Search Engine Optimization is about getting ranked in Google. Answer Engine Optimization is about getting cited when someone asks ChatGPT, Claude, or Perplexity a question. The underlying content needs are similar, but how you get there is different.
How LLMs decide what to cite
Language models pull from training data and, in the case of retrieval- augmented generation (RAG), from real-time crawls. In both cases, they need to have read your page — which means your content needs to be in readable text form, not locked behind JavaScript.
A few things correlate with being cited in AI answers: factual accuracy and specificity, page authority signals (links from other sites), clean structured data, and content that directly answers the question being asked. Fluffy marketing copy doesn't get cited. Specific product specs, detailed how-tos, and clear factual statements do.
The JavaScript problem for AEO
GPTBot and ClaudeBot don't run JavaScript. If your storefront delivers product content through client-side rendering, none of that content exists in the eyes of the LLMs that might cite you. This is worse than a traditional SEO problem because there's no delayed rendering, no second wave crawl — the bot gets what it gets on the first request, period.

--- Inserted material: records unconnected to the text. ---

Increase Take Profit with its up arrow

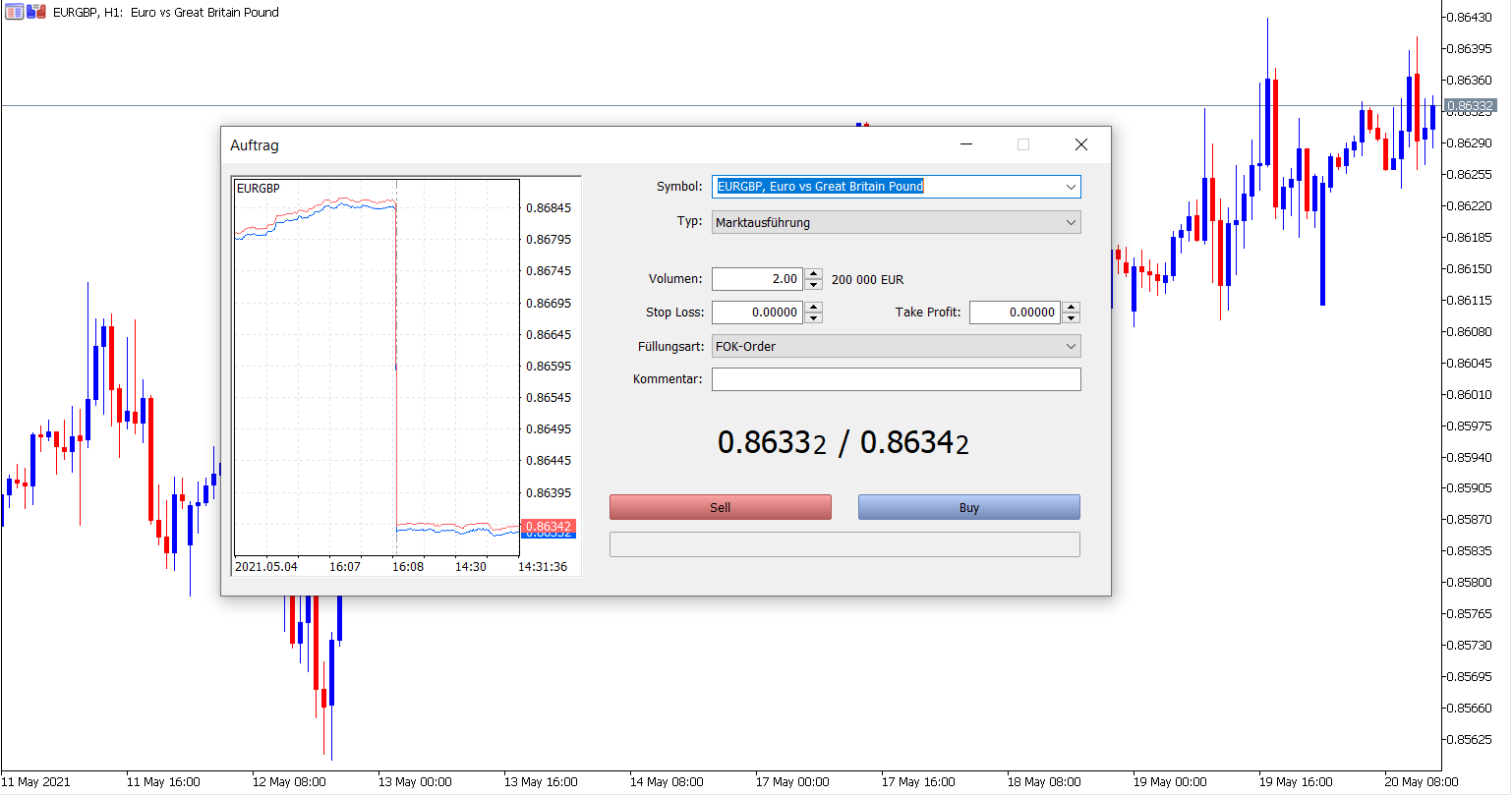click(x=1073, y=308)
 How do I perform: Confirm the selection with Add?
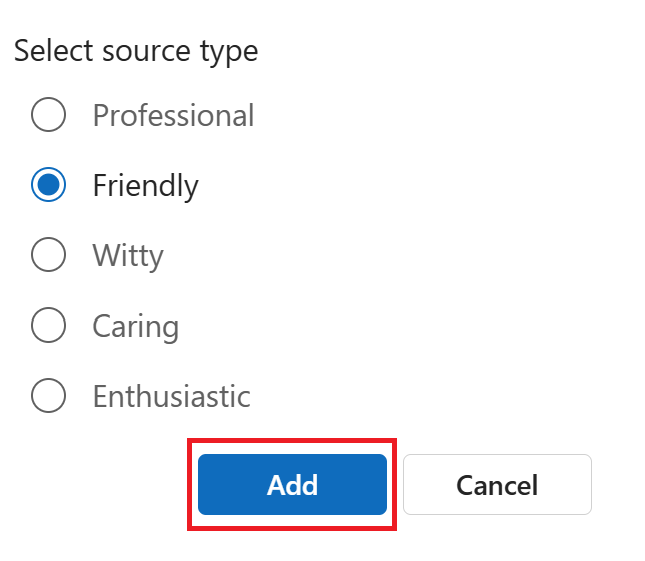click(292, 485)
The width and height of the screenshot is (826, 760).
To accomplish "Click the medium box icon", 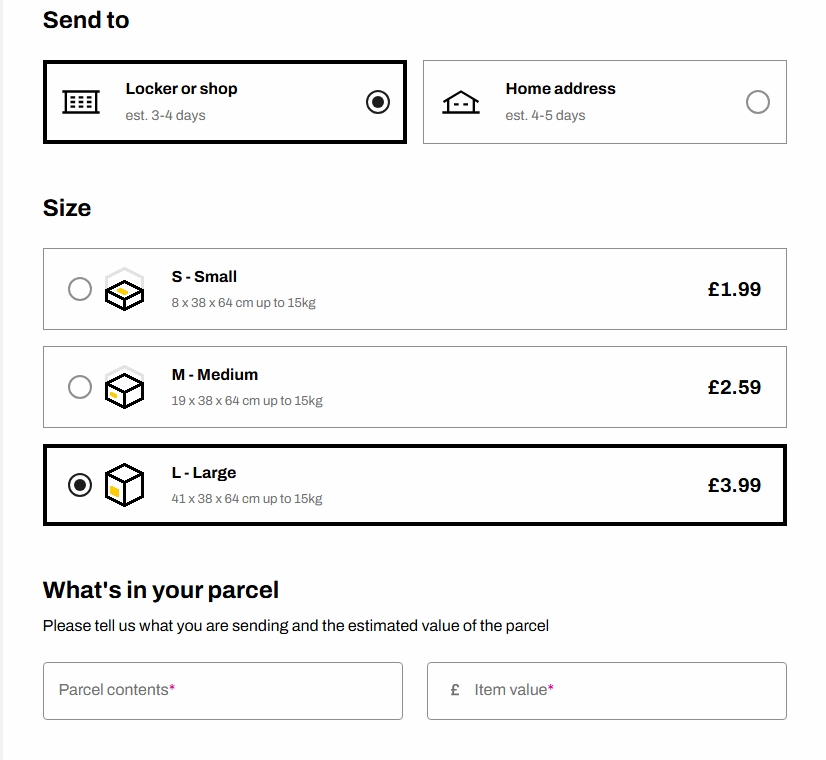I will pos(124,387).
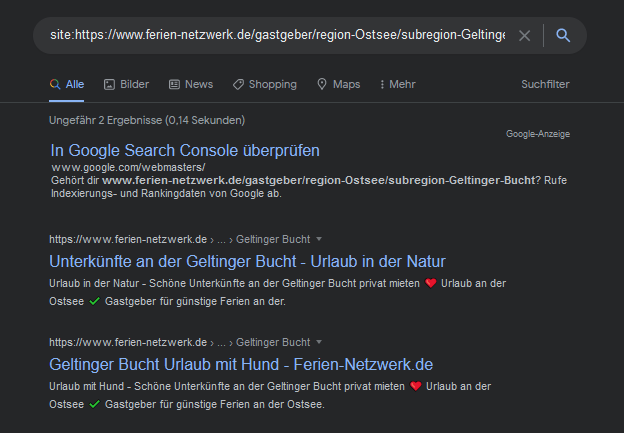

AI search is growing. Roughly 25% of traditional search traffic is expected to shift to AI-powered answer engines by 2027. Brands that appear in AI Overviews get 35% more organic clicks than those that don't. Missing from those answers because your content is JS-rendered is a compounding problem.
Practical steps
- Make your content readable without JavaScript (pre-rendering, SSR, or SSG)
- Add JSON-LD structured data for your content type (Product, Article, FAQ, etc.)
- Write specific, factual content that directly answers questions
- Serve clean Markdown to LLM crawlers instead of HTML cluttered with navigation and scripts
- Keep content fresh — AI retrieval systems favor recently crawled pages for time-sensitive topics
AEO isn't a separate track from technical SEO. It's the same fundamentals — readable content, good structure, clean markup — applied to a new set of crawlers with different requirements.